(Stored data entries)
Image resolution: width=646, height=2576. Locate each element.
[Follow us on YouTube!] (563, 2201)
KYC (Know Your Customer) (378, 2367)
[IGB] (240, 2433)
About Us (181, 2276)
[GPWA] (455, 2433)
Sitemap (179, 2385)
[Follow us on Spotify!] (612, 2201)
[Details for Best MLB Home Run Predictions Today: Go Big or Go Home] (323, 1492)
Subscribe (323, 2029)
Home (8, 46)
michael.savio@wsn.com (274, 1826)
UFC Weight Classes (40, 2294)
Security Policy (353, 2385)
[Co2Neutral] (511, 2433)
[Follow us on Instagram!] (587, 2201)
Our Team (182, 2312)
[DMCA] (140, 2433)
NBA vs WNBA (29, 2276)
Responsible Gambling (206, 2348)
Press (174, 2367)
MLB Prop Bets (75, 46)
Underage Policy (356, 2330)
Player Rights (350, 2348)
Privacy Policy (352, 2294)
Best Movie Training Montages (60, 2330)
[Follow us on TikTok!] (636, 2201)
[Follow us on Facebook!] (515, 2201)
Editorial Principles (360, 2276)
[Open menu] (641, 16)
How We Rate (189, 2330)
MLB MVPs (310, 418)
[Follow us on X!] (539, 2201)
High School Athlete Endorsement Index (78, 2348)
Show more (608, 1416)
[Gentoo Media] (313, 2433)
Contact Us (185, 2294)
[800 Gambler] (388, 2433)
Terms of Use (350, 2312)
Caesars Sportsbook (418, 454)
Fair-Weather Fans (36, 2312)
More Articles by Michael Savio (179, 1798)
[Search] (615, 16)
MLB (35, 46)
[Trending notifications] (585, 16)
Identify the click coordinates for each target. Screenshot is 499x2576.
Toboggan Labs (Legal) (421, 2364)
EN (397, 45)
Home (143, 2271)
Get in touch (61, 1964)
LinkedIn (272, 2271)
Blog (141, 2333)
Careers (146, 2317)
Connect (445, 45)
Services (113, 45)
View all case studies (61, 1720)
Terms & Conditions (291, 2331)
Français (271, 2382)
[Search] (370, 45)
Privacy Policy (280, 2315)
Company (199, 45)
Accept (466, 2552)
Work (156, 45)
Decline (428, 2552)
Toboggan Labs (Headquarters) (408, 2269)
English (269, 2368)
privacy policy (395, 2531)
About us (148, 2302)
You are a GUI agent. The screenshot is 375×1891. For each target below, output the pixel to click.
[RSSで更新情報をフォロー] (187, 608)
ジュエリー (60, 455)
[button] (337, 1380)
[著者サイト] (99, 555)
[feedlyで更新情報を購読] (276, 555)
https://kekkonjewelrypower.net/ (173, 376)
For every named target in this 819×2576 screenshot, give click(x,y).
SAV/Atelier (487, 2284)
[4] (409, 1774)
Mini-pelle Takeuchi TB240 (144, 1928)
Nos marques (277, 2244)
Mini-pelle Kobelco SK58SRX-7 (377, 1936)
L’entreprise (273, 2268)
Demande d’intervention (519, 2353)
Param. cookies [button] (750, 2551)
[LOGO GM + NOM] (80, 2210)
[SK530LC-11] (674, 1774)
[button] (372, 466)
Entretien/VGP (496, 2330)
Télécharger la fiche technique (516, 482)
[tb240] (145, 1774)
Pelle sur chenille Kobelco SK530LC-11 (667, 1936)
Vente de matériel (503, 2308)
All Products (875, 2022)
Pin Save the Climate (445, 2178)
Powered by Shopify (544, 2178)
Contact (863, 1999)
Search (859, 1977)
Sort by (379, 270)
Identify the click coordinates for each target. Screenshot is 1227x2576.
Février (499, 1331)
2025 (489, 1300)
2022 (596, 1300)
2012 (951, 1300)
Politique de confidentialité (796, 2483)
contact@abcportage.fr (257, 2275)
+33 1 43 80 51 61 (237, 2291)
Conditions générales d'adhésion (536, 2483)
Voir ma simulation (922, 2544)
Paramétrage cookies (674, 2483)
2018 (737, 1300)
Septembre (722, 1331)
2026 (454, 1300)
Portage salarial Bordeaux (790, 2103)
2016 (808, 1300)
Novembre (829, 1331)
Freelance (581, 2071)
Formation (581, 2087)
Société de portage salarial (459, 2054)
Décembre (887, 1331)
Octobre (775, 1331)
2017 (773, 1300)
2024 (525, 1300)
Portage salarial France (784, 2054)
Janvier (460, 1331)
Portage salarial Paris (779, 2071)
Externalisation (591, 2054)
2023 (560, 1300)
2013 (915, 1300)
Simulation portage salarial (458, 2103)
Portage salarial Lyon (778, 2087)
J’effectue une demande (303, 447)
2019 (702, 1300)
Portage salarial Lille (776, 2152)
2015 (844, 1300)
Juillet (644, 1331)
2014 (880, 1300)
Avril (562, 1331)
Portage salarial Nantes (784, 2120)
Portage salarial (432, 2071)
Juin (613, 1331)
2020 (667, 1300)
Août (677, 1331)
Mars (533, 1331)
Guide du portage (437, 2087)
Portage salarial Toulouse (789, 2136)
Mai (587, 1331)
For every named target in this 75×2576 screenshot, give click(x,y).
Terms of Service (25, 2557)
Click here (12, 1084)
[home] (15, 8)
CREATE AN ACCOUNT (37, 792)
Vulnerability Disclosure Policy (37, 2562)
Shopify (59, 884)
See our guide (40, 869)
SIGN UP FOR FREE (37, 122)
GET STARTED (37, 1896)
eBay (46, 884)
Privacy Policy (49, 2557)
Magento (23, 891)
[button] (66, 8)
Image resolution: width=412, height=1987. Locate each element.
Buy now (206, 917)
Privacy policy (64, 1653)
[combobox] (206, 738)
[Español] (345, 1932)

### Action item:
For this data, state how many lines include the word "Terms", with nothing added.

### Answer section:
3